++++ Record set

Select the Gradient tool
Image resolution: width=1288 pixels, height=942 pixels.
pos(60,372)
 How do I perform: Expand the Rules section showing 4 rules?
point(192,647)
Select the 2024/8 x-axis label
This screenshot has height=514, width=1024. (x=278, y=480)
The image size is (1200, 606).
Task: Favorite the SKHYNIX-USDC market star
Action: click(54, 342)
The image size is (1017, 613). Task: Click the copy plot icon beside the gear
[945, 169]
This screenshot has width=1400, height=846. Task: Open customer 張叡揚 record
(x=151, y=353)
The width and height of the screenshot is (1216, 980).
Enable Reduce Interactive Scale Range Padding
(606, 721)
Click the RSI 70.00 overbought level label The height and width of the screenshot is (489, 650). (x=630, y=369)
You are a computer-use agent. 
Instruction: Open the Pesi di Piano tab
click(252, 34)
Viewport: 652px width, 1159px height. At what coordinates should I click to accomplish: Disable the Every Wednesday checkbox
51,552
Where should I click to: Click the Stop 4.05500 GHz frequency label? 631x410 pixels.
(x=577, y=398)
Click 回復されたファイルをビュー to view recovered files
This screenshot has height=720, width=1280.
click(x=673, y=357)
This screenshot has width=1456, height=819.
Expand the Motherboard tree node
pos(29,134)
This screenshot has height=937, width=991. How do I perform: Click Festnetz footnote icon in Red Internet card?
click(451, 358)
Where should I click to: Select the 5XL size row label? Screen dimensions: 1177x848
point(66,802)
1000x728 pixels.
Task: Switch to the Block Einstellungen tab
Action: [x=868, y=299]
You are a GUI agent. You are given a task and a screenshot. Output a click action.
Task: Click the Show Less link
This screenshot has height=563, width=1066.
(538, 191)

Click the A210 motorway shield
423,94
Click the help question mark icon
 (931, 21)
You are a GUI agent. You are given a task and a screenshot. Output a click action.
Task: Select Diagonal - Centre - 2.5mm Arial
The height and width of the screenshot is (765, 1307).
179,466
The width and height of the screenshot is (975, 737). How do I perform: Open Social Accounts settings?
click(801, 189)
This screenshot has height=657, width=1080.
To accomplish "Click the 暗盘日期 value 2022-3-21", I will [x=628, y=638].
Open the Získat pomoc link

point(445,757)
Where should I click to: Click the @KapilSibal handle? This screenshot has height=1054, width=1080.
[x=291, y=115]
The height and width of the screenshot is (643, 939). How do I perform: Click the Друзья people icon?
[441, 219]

++++++++

# Problem description:
Your task is to print all of the records exactly.

# Answer:
Select the Gradient tool
Image resolution: width=1288 pixels, height=942 pixels.
pos(60,372)
 How do I perform: Expand the Rules section showing 4 rules?
point(192,647)
Select the 2024/8 x-axis label
This screenshot has height=514, width=1024. (x=278, y=480)
The image size is (1200, 606).
Task: Favorite the SKHYNIX-USDC market star
Action: click(54, 342)
The image size is (1017, 613). Task: Click the copy plot icon beside the gear
[945, 169]
This screenshot has width=1400, height=846. Task: Open customer 張叡揚 record
(x=151, y=353)
The width and height of the screenshot is (1216, 980).
Enable Reduce Interactive Scale Range Padding
(606, 721)
Click the RSI 70.00 overbought level label The height and width of the screenshot is (489, 650). (x=630, y=369)
You are a computer-use agent. 
Instruction: Open the Pesi di Piano tab
click(252, 34)
Viewport: 652px width, 1159px height. At what coordinates should I click to accomplish: Disable the Every Wednesday checkbox
51,552
Where should I click to: Click the Stop 4.05500 GHz frequency label? 631x410 pixels.
(x=577, y=398)
Click 回復されたファイルをビュー to view recovered files
This screenshot has height=720, width=1280.
click(x=673, y=357)
This screenshot has width=1456, height=819.
Expand the Motherboard tree node
pos(29,134)
This screenshot has height=937, width=991. How do I perform: Click Festnetz footnote icon in Red Internet card?
click(451, 358)
Where should I click to: Select the 5XL size row label? Screen dimensions: 1177x848
point(66,802)
1000x728 pixels.
Task: Switch to the Block Einstellungen tab
Action: [x=868, y=299]
You are a GUI agent. You are given a task and a screenshot. Output a click action.
Task: Click the Show Less link
This screenshot has height=563, width=1066.
(538, 191)

Click the A210 motorway shield
423,94
Click the help question mark icon
 (931, 21)
You are a GUI agent. You are given a task and a screenshot. Output a click action.
Task: Select Diagonal - Centre - 2.5mm Arial
The height and width of the screenshot is (765, 1307).
179,466
The width and height of the screenshot is (975, 737). How do I perform: Open Social Accounts settings?
click(801, 189)
This screenshot has height=657, width=1080.
To accomplish "Click the 暗盘日期 value 2022-3-21", I will [x=628, y=638].
Open the Získat pomoc link

point(445,757)
Where should I click to: Click the @KapilSibal handle? This screenshot has height=1054, width=1080.
[x=291, y=115]
The height and width of the screenshot is (643, 939). How do I perform: Click the Друзья people icon?
[441, 219]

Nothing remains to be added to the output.